Chinese CPI YoY (Jan): 5.4% vs 4.9% expected and 4.5% prior, (fastest rise since Oct 2011)


Chinese Consumer Price Index YoYand MoM for January has been released as well as the Producer Price Index YoY. 

CPI and PPI

China January PPI +0.1 pct from a year ago (Reuters poll +0.1 pct).
China January PPI 0.0 pct from previous month.
China January CPI +5.4 pct from a year ago (Reuters poll +4.9 pct).
China January CPI+1.4 pct from previous month (Reuters poll +0.8 pct).
China says January food CPI +20.6 pct from a year ago; non-food cpi +1.6 pct.

China's producer prices in January rose 0.1% year-on-year, official data showed on Monday, marking the first pickup since May 2019. Analysts had expected factory-gate prices to rise 0.1% from a year earlier, compared with a 0.5% drop in December. Consumer prices rose 5.4% year-on-year compared with a 4.9% rise tipped by a Reuters poll of analysts and a 4.5% rise in December. The pace is the fastest since October 2011,

– Reuters explained.

- **WORK INSTRUCTIONS**
Carry on the report on China's January inflation figures, starting right after its last line.

- **SOURCE DATA**
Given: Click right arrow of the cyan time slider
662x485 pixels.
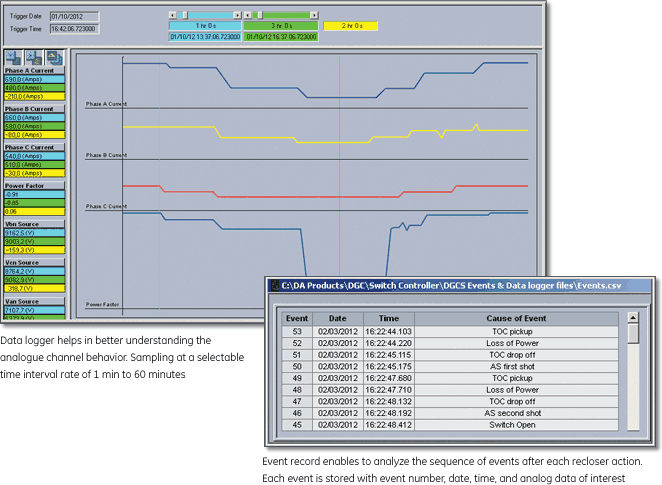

- **RESULT OF THIS EXERCISE**
Market implications

While the CPI was the fastest rise since October 2011, markets initially did not react, perhaps as one might consider that the data doesn't tie-up with the true situation in China and the implications of the coronavirus. However, in a delayed response, AUD managed to extend its corrective trajectory, potentially triggering tight stops to 0.6889, the high of the Asian session so far.

The coronavirus is taking up the attention of markets and how the contagion could spread throughout the world and affect the global economy. As for the Chinese, the authorities are using extra fiscal budgets and central bank lending to fight the effects of the virus. These measures help to take some of the downside impacts in currencies such as the Aussie, but that tends to be short-lived and AUD will continue to find pressures until there is a solution and the virus is eradicated.